In person the professor in the School of Psychology has something of the Zen master about him. There is no doubt that Professor Grenyer is a heavyweight in his field - he helped to found the Psychology Board of Australia, which oversee the registration and conduct of all the nation's psychologists.

He's had his work published in 150 different journals and books, and supervised more than 25 doctoral graduates to graduation. Yet there is also something light and playful about him, a ready ability for his knowing smile to break into a laugh at the absurdity of it all.

Yet like many academics with a deep grasp of their field, he also has an ability to engage and to explain in language that is transparent and that is able to convey complex meaning with artful simplicity.

Professor Grenyer leads a program at UOW called Project Air, that works with health professionals to engage the community, family, carers, consumers and health agencies to support better treatments for personality disorders.

Prisons, drugs, depression

From the start of his career in the early 1990s, Professor Grenyer was attracted to those seen as essentially untreatable - those with borderline personality disorders, narcissistic personality disorder and obsessive-compulsive personality disorder.

After graduating from university, he worked in prisons, with drug and alcohol services and with those suffering major depression.

"I came up with this problem that there is a whole group of people who simply don't improve," he said. "I started asking myself what was going on here because I wanted to think that we were all able to change and to grow.

"I wanted to see myself as a reckless optimist with a spiritual belief that there is hope for everyone."

So Project Air concentrates on those with personality disorders, and estimates they constitute a quarter of all admissions to mental health services, and more than 40 per cent of those in NSW prison reception centres (compared to less than 10 per cent in the general population).

Regrets of the past, anxieties of the future

Traditionally, these patients have often been seen as untreatable except through short-term crisis intervention.

Enter mindfulness.

"People with mental health problems are often highly preoccupied with regrets, with worries, with feelings of failure, things in the past that are not right or with events that have not yet happened.

"Suffering is when you spend all your time in the past or in the future."

Writing in The Conversation, Grenyer alludes to the importance of practitioners using mindfulness and other techniques to protect themselves, when they are working with patients with personality disorders.


 Professor Brin Grenyer looking at the sunrise. Photo: Paul Jones

Benefits for patients and practitioners

"Research from our team has demonstrated how ordinary therapists go into consultations with borderline and depressed patients with the same desire to help," he writes. "But with the former they leave the consultation room more depleted and distressed - even if they are very trained and experienced.

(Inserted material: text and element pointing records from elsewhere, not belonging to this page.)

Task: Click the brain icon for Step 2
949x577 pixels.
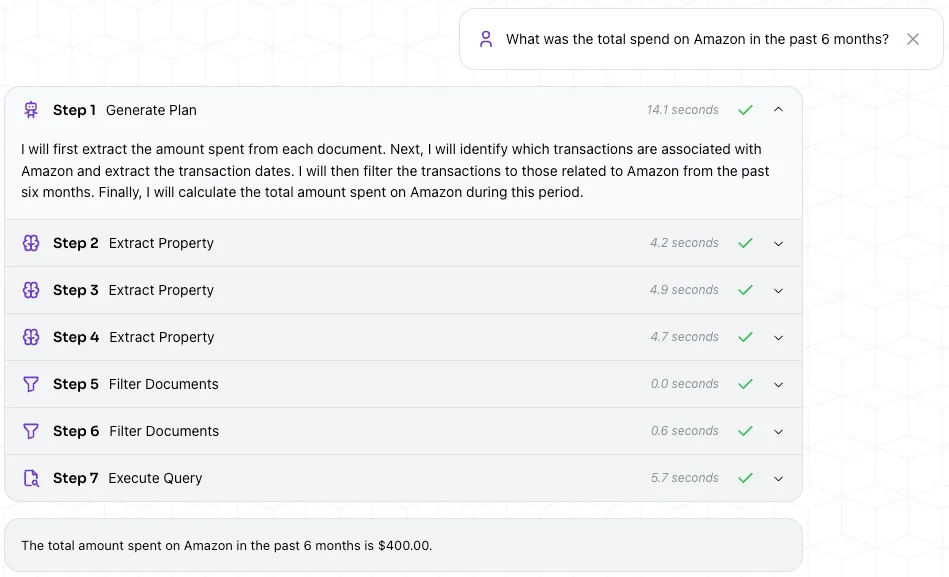Action: (x=31, y=243)
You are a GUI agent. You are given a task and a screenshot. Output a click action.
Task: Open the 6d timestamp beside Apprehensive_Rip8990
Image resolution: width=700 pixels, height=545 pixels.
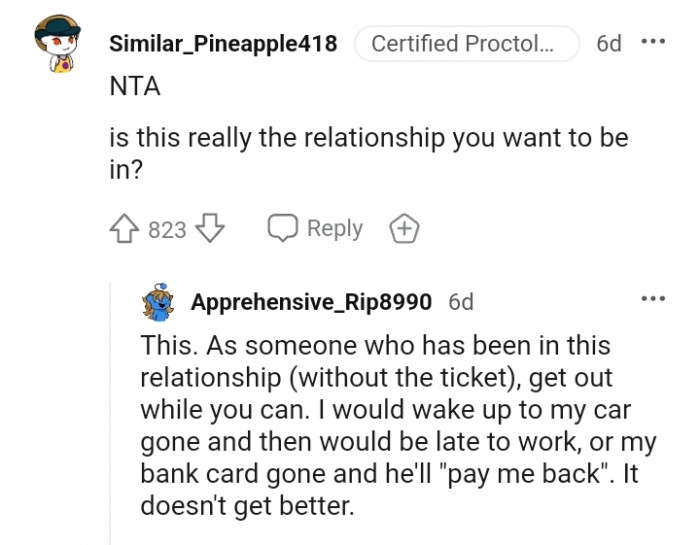(x=461, y=302)
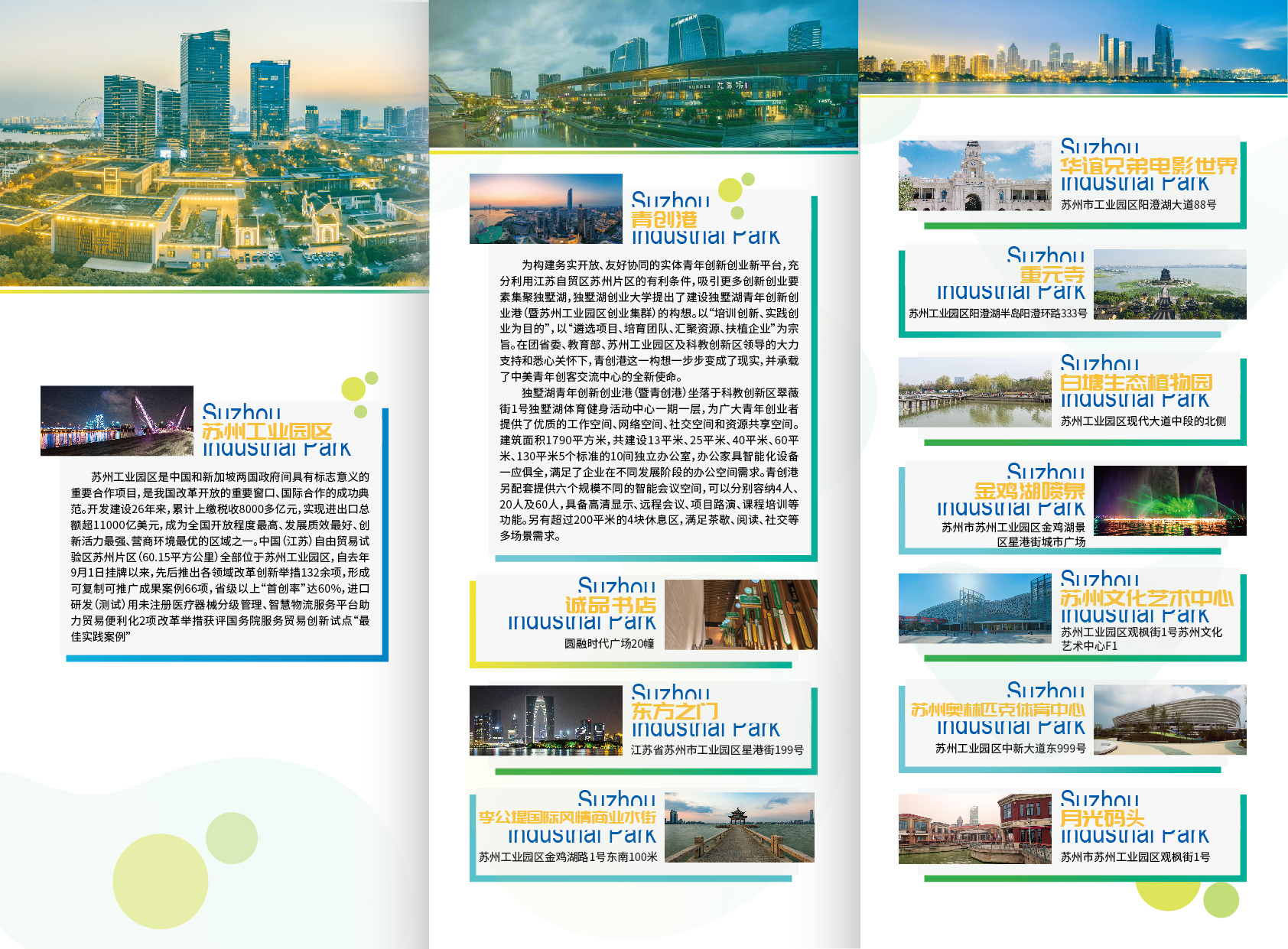Click the 苏州工业园区 introduction paragraph
This screenshot has height=949, width=1288.
[220, 556]
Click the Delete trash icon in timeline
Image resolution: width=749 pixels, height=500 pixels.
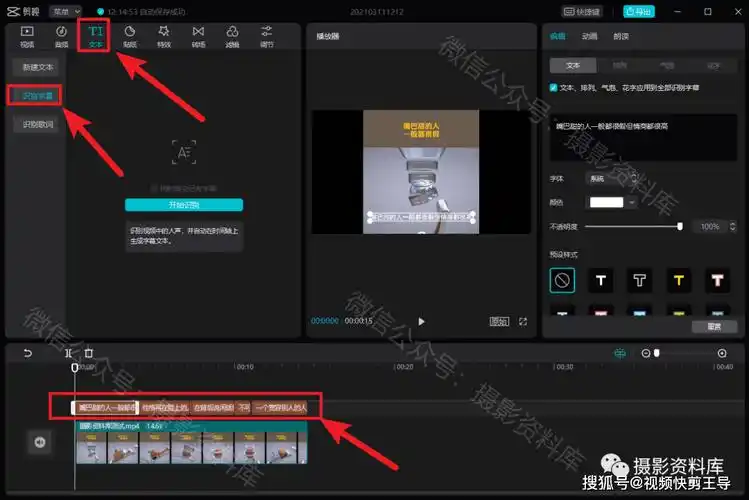(x=88, y=353)
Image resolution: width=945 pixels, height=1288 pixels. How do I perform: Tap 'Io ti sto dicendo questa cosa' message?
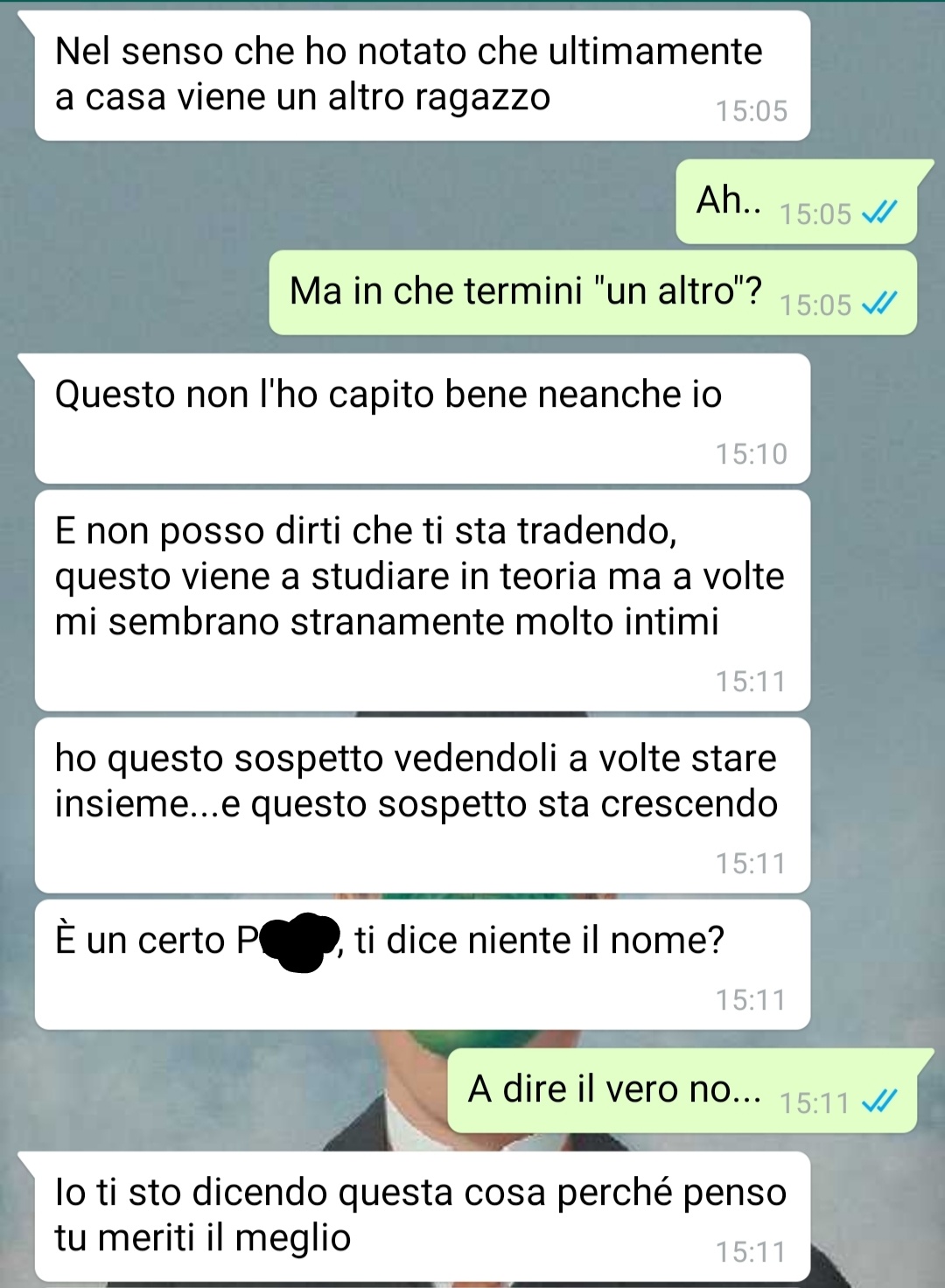pos(423,1216)

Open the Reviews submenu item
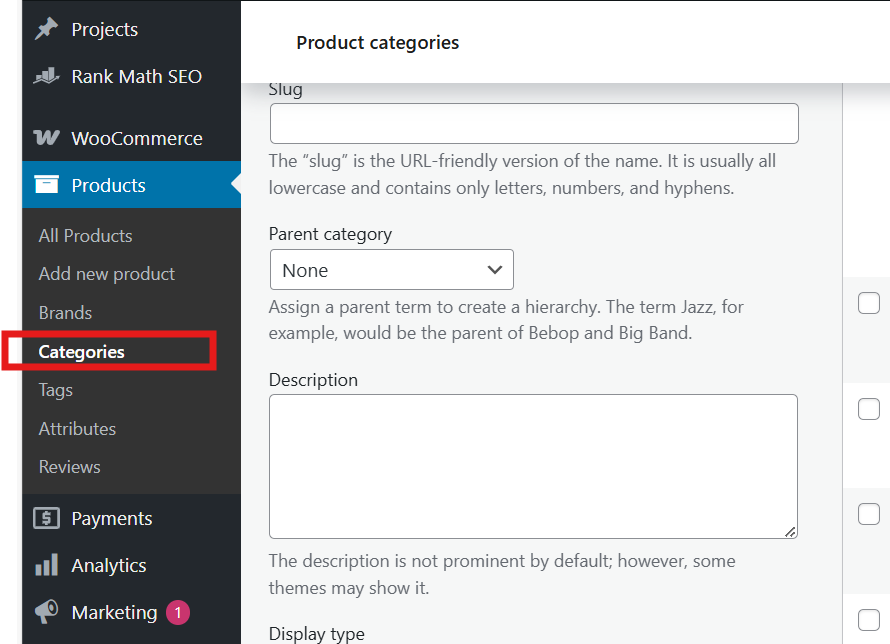point(69,467)
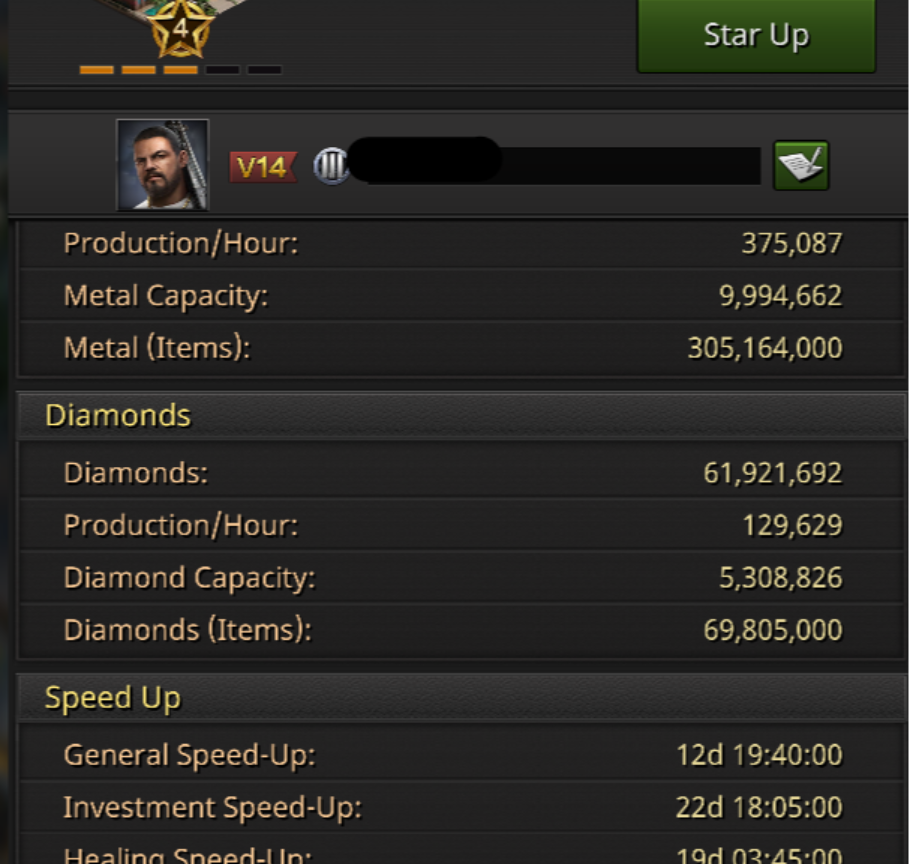Open the commander avatar portrait

pos(162,165)
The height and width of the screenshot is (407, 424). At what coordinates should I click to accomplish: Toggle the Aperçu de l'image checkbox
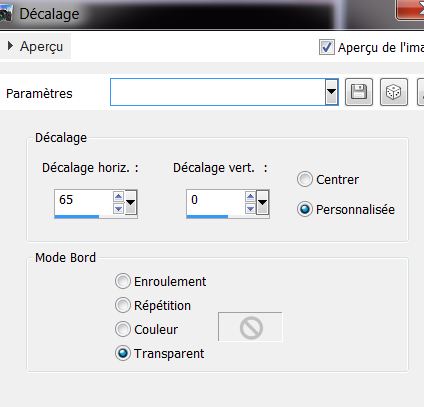tap(326, 47)
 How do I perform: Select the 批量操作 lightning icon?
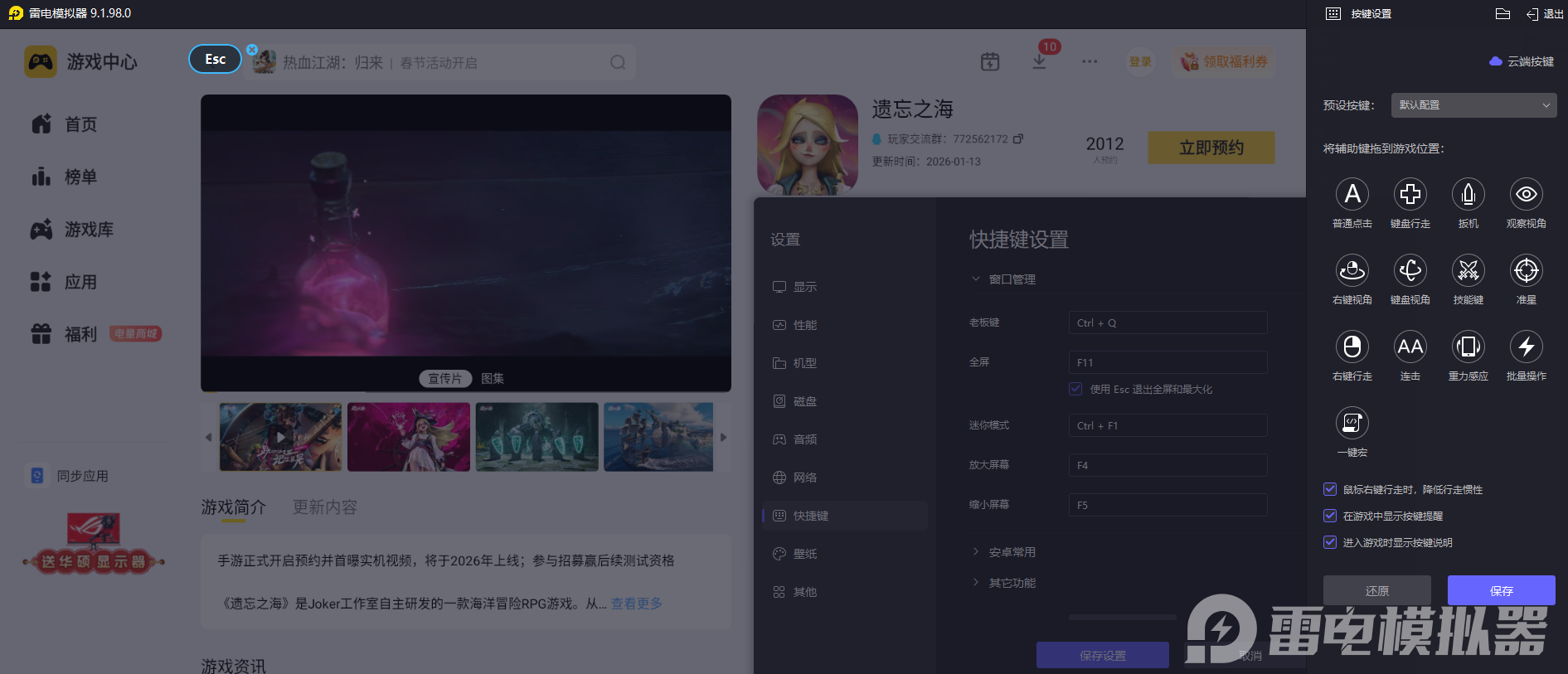(x=1526, y=347)
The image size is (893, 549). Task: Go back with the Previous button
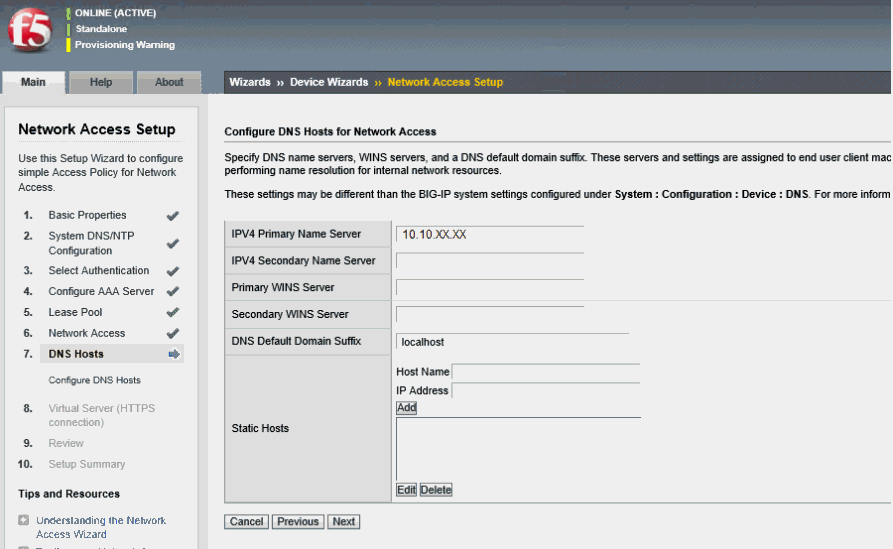coord(298,522)
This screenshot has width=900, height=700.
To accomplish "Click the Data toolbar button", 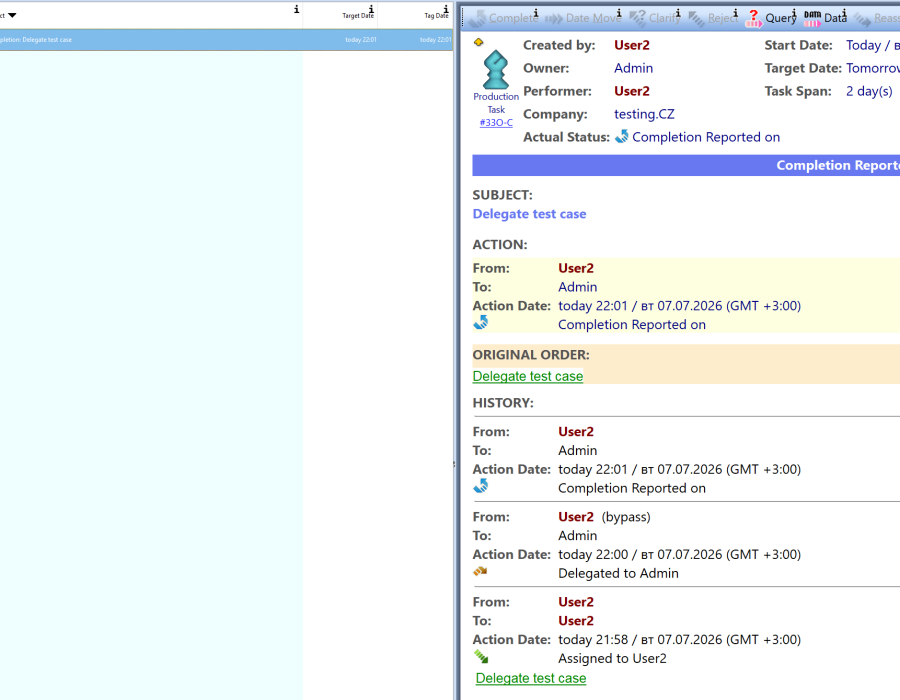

"Similarly, family, relatives and carers of people with the disorder also report significant emotional burden in their caring role. Maintaining compassion, hopefulness and patience despite setbacks is important."

So one of the fruits of mindfulness - which Grenyer defines as "our mind … right now" - is one of the greatest gifts and greatest protections for our mental health: the gift of humour.

"In Zen Buddhism, the happy monk is laughing because it is an important protection," he says. "Humour is the noblest art. Comedians are the geniuses of the world. The clown or fool in Shakespeare could tell the truth. The clown is the voice of sanity."